Als "echte Herausforderung" bezeichnet Arved Fuchs die Etappe, die auf das Klima-Camp folgt. "SOS Eisberg" heißt das Projekt an der Ostküste Grönlands. Der 58-Jährige plant, so weit wie möglich nach Norden zu segeln, um in den arktischen Gewässern die Eisverhältnisse zu erkunden. Fuchs kennt die Region des Nordost-Grönland-Nationalparks bereits von seinen Reisen im Jahr 1997/98 und 2006 und plant, die Veränderungen zu dokumentieren, die auf die Erderwärmung zurückzuführen sind. Angekommen am nördlichsten Punkt will er eine "Flaschenpost" mit einem Digitalsender auf einer Eisscholle aussenden. Damit soll die Drift dieser Scholle verfolgt werden. Besucher der Internet-Seite www.arved-fuchs.de können den Weg der Flaschenpost verfolgen.

Fuchs erwartet schwierige Eisverhältnisse in dem 972 000 Quadratkilometer großen Nationalpark, der als größter der Welt gilt.
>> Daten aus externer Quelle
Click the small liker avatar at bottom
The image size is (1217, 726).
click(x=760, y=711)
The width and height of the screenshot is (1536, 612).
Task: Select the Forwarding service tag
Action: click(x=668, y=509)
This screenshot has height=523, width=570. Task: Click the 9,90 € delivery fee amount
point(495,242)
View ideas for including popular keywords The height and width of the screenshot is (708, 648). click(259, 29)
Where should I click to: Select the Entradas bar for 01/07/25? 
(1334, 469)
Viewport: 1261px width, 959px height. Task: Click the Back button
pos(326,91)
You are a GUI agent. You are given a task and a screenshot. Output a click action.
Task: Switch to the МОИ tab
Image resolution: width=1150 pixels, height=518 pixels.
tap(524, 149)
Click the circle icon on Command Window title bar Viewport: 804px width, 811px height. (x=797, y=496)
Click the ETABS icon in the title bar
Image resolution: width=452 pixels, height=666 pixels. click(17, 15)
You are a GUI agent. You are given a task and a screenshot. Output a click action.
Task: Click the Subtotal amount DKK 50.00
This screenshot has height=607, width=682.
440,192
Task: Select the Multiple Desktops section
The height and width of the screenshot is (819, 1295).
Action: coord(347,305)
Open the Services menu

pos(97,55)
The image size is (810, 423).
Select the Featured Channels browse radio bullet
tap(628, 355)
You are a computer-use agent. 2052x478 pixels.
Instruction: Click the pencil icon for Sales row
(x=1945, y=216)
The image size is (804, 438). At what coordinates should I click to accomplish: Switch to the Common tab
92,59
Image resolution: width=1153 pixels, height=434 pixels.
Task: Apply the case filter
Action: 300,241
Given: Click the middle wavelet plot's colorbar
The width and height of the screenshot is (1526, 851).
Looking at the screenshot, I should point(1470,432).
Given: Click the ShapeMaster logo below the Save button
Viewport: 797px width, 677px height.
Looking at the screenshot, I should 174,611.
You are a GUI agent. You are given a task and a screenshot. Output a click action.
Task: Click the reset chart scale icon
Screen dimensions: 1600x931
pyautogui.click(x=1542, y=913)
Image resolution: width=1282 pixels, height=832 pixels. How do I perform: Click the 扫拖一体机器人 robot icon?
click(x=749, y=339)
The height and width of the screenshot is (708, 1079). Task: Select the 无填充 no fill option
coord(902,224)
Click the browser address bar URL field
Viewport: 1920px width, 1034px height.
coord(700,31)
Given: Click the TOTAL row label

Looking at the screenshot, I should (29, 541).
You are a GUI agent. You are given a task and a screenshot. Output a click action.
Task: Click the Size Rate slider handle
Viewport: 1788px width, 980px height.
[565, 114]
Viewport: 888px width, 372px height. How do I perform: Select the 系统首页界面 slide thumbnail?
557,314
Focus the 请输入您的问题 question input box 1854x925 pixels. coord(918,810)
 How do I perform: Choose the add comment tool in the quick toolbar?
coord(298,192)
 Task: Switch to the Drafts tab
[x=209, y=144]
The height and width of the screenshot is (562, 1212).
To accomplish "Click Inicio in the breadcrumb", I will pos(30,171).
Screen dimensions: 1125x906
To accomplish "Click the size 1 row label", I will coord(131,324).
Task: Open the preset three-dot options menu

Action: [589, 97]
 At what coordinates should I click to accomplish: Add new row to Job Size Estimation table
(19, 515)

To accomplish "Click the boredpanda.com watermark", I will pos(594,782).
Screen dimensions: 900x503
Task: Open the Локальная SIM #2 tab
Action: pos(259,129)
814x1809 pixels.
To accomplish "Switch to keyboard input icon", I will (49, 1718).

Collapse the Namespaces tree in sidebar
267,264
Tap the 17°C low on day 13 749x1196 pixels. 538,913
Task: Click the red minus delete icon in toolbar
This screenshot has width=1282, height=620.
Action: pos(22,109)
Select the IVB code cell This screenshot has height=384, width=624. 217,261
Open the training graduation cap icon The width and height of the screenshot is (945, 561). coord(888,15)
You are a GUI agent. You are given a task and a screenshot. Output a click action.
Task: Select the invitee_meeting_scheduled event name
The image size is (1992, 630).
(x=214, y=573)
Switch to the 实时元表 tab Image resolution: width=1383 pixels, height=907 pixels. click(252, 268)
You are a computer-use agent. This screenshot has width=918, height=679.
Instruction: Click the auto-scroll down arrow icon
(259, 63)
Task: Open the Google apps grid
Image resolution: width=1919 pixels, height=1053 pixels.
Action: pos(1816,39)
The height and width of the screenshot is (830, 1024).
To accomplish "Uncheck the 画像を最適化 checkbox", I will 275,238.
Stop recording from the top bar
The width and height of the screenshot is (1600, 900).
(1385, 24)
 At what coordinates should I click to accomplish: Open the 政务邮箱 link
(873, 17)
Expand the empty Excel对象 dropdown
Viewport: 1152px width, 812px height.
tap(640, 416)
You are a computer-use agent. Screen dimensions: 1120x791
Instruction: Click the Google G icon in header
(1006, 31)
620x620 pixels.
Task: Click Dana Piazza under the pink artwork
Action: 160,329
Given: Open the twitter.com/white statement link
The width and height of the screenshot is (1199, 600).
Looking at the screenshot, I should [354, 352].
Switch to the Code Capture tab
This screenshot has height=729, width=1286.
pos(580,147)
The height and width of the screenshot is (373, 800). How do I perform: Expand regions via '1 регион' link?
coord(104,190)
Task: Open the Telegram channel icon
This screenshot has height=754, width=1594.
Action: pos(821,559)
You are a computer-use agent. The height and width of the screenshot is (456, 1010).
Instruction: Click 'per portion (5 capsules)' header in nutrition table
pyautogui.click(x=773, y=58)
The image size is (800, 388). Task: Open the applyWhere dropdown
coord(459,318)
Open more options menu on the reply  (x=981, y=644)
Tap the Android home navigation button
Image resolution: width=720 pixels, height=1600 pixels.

Bereits bei seinen vergangenen Expeditionen hatte Fuchs erlebt, dass die Erderwärmung zwar zu einem Rückzug des Eises in den Norden führt, andererseits jedoch mehr Packeis als zuvor freisetzt, das der Dagmar Aaen gefährlich werden könnte.

Das 81 Jahre alte Expeditionsschiff lag vor dem Aufbruch in Flensburg drei Monate lang in der Werft im dänischen Egernsund und wurde auf die Anforderungen des Polarmeers vorbereitet. "Eine Generalinspektion", sagt Arved Fuchs. Mehrere der bis zu acht Meter langen Originalholzplanken am Heck, die unter einer schützenden Aluminiumhaut verbogen waren, mussten ausgetauscht werden. "Für Reisen auf der Nord- oder Ostsee wären die alten Planken noch okay gewesen, aber nicht für Ostgrönland", sagt Fuchs. Außerdem haben die Spezialisten der Werft die Maschine runderneuert, das Segelwerk ausgetauscht und sogar den Topmast heruntergenommen.

Ende September werden Fuchs und seine Crew zurückerwartet. Dann werden Freunde und Familie wieder am Kai stehen.

Der WDR zeigt am 18. Juli um 22 Uhr eine Dokumentation über die Überwinterung der Dagmar Aaen im Winter 2009/10 in der Nähe des grönländischen Dorfes Upernavik. Drei Männer blieben im arktischen Winter an Bord. "Ein Jahr im Eis - Die Überwinterung der 'Dagmar Aaen" beginnt um 22 Uhr.